| He didn’t announce it via cake, but Doug Bowman quit his job as head of Google’s visual design team last week, citing the company’s “reliance on data” for design decisions as the main reason for his departure. Bowman writes on his blog that he’ll miss Google’s “incredibly smart and talented people” and the “occasional massage,” but not “a design philosophy that lives or dies strictly by the sword of data.” We’ve asked before whether too much data can endanger patients and cause bad writing; might it also diminish a company’s workforce? (HT: Noah Harlan) [%comments]
The Downside of Google's Data Obsession
TAGS: data analysis, Google

Companies typically operate by making their decisions based on digested data.
Companies typically excel by making intuitive leaps based on the wild-haired ideas of a small number of charismatic individuals.
They also often fail by following wild-haired ideas.
Google didn’t get where it is today by looking at data. These days they’re just churning recycled ideas into the next quarter’s business plan.
I’m not really seeing the downside here, other than that they’re losing one employee because of it.
Google recently spelled out this very issue in its “official” blog. The idea being that data from web traffic is more important than assumed aesthetic qualities.

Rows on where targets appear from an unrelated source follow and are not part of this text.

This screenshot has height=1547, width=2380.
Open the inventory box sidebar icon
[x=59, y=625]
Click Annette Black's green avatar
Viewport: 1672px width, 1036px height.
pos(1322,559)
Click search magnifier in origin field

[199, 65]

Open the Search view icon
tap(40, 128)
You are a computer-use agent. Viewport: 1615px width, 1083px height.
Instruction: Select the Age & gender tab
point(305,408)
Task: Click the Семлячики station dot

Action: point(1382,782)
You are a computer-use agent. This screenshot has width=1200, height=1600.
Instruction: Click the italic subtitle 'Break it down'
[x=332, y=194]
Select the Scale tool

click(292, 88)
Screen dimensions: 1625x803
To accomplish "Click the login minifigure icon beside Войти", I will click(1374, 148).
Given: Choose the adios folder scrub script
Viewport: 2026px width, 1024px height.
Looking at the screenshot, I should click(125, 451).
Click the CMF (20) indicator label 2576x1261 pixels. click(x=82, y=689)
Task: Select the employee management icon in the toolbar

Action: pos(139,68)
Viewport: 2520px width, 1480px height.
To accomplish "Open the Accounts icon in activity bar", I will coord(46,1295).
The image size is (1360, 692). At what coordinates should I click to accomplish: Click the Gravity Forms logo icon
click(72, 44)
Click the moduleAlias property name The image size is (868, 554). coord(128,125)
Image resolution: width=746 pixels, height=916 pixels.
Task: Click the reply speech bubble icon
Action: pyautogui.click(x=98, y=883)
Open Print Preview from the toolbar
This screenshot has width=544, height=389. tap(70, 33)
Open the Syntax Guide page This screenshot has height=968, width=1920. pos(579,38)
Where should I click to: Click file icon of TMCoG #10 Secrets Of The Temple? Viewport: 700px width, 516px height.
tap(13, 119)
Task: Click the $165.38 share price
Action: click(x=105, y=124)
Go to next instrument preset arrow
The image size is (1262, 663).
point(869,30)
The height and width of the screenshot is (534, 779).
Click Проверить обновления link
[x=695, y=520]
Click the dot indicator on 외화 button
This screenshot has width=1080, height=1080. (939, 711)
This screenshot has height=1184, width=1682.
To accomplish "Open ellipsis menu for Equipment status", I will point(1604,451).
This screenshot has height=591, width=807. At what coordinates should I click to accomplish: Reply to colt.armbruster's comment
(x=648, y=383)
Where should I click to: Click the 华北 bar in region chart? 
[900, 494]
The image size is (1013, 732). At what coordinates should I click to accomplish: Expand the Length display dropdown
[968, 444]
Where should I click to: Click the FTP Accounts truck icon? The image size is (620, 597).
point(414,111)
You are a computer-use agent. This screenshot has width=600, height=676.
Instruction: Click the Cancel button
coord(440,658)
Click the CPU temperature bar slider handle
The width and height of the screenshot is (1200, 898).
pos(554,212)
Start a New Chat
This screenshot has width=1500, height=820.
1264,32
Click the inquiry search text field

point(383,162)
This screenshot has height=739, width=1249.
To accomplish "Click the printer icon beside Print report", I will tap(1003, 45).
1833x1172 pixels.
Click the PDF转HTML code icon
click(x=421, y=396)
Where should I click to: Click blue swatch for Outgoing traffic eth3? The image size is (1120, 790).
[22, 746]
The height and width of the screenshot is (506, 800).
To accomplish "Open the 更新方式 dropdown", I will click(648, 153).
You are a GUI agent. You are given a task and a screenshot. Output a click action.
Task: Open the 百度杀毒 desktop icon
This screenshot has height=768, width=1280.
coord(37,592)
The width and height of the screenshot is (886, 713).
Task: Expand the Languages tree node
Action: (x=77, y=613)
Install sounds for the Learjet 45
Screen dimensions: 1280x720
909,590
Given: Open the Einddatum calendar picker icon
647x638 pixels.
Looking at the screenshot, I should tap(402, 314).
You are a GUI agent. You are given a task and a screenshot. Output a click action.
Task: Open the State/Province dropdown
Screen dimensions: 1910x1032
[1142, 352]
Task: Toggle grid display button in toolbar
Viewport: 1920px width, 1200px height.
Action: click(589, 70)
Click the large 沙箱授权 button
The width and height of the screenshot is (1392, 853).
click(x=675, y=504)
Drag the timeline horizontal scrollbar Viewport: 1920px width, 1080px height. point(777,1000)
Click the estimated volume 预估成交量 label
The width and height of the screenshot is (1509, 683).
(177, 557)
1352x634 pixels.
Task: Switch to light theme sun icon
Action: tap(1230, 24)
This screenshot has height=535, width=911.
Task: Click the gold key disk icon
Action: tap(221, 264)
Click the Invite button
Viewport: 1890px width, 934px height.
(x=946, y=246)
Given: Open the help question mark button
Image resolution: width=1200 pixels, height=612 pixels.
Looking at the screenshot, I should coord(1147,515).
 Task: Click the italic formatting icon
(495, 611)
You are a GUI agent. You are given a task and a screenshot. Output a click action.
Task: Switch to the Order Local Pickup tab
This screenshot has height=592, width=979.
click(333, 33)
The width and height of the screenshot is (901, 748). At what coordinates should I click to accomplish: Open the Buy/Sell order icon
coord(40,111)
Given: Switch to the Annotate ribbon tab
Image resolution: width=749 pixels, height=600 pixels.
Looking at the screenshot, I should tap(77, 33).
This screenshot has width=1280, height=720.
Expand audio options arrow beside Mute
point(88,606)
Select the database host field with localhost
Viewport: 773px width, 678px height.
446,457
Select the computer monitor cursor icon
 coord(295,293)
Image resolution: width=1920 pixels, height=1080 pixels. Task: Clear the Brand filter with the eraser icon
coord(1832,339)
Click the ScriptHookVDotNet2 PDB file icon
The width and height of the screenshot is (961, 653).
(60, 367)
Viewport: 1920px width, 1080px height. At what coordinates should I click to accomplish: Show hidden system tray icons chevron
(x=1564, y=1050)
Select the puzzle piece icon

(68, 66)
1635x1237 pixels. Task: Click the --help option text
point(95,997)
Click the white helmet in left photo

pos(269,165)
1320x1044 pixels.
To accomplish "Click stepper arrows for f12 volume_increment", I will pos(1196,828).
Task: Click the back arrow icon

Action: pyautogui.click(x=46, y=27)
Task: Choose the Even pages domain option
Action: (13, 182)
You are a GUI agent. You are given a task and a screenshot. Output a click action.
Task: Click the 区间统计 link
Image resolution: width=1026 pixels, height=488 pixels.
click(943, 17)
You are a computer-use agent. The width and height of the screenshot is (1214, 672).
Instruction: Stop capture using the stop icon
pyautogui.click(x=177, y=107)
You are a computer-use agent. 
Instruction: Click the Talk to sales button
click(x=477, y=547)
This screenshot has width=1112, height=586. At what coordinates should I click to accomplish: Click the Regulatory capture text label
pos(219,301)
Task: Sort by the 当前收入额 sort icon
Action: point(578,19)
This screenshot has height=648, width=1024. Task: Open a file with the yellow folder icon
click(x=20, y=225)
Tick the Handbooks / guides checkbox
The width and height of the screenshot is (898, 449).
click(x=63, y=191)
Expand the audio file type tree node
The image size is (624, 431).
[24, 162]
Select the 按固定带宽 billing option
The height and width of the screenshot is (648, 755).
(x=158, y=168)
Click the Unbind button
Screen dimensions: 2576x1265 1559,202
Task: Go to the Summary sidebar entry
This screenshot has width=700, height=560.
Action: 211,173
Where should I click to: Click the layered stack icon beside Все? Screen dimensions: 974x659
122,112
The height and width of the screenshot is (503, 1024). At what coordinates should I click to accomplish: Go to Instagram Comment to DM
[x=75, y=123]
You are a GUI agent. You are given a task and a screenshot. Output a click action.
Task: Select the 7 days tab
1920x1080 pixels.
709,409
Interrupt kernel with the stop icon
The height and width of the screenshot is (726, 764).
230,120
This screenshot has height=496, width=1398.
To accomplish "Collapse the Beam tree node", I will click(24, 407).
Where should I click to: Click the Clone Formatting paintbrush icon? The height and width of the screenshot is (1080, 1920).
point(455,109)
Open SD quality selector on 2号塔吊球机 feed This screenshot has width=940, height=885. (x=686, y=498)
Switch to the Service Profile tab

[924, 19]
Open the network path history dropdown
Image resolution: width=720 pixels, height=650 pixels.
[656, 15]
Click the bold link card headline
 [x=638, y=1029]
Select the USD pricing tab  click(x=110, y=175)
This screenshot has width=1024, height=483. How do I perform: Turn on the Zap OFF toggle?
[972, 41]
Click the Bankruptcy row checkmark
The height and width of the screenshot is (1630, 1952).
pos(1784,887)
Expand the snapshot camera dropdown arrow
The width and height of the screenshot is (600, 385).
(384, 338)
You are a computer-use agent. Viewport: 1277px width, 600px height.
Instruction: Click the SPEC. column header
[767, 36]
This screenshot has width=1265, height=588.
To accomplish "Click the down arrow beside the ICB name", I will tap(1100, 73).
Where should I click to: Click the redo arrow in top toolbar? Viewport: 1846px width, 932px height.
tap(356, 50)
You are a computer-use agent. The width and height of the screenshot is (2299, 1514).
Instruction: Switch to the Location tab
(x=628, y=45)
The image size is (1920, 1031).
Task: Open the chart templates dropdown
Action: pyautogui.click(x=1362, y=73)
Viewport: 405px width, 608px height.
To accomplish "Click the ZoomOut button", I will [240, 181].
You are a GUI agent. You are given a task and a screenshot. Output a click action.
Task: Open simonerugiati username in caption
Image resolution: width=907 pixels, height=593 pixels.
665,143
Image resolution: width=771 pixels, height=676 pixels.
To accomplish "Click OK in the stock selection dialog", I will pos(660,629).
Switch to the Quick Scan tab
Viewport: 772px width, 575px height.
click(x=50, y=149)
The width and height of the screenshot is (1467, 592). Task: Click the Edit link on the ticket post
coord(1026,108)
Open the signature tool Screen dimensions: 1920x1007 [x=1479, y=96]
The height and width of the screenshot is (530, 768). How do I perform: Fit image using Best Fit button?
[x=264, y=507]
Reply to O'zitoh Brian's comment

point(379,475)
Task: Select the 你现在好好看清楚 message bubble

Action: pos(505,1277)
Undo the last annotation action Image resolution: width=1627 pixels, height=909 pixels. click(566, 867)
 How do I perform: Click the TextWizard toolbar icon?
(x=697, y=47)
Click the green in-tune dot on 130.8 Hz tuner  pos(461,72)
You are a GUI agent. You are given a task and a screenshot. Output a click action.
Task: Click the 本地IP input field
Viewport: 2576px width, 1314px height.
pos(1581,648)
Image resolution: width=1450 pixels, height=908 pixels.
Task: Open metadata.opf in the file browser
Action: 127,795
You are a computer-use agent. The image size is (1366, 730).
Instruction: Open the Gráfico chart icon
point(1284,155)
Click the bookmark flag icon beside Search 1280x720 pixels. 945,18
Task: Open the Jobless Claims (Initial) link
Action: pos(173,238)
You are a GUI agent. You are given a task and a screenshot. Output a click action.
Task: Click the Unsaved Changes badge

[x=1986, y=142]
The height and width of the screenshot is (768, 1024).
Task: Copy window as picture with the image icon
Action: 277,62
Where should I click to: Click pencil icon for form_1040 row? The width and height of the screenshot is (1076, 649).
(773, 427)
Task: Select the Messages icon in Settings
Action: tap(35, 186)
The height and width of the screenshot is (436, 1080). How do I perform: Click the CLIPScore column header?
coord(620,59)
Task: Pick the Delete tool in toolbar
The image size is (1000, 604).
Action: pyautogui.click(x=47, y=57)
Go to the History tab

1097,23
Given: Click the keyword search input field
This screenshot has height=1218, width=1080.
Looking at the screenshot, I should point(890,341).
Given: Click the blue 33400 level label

http://googleblog.blogspot.com/2009/03/make-sense-of-your-site-tips-for.html
Seems silly to me. With millions of users and a system that is end-to-end customizable there is no reason not to test assumptions of the UI designer. Not to say that said wizard should not give direction and form, but that it’s not out of line to validate those decisions with hard data from subtle user feedback/uptake of new design decisions.
Sounds more like the best being the enemy of the good in this case.
Eric, I think the key here is that the employee they lost is one they brought in to fill a very specific gap, and their reliance on data is preventing him from doing so. Essentially, it is not just an employee, but an entire approach that is being discarded.
@Dennis
“I had a recent debate over whether a border should be 3, 4 or 5 pixels wide, and was asked to prove my case. I can’t operate in an environment like that. I’ve grown tired of debating such minuscule design decisions. There are more exciting design problems in this world to tackle.”
He got bored of defending his decisions. Decisions that affect millions of users and can be easily tested with Google infrastructure. While he is probably right that the debating of such low level choices seems counter productive, every tenth of a percent of users count for the bottom line and with the tools they have at their disposal there is no reason not to validate.
Fair play to him. Google was created with enthusiasm and thinking outside the box. Now that it’s reached “the” threshold in terms of business size, it can’t operate that way anymore without scaring shareholders etc so it needs the boring reliability of data.
As a statistician, I do not recommend relying on data at all because there are too many people like me producing figures the way we want
Data isn’t collected in a vacuum. Data oriented people are driven by the same whims they claim strike and cloud the good sense of designers and artistic types. What data to collect? How to analyze it? What correlations to check? The only difference is that designers and artistic types aren’t self righteous, hypocritical, and narrow minded enough to claim otherwise.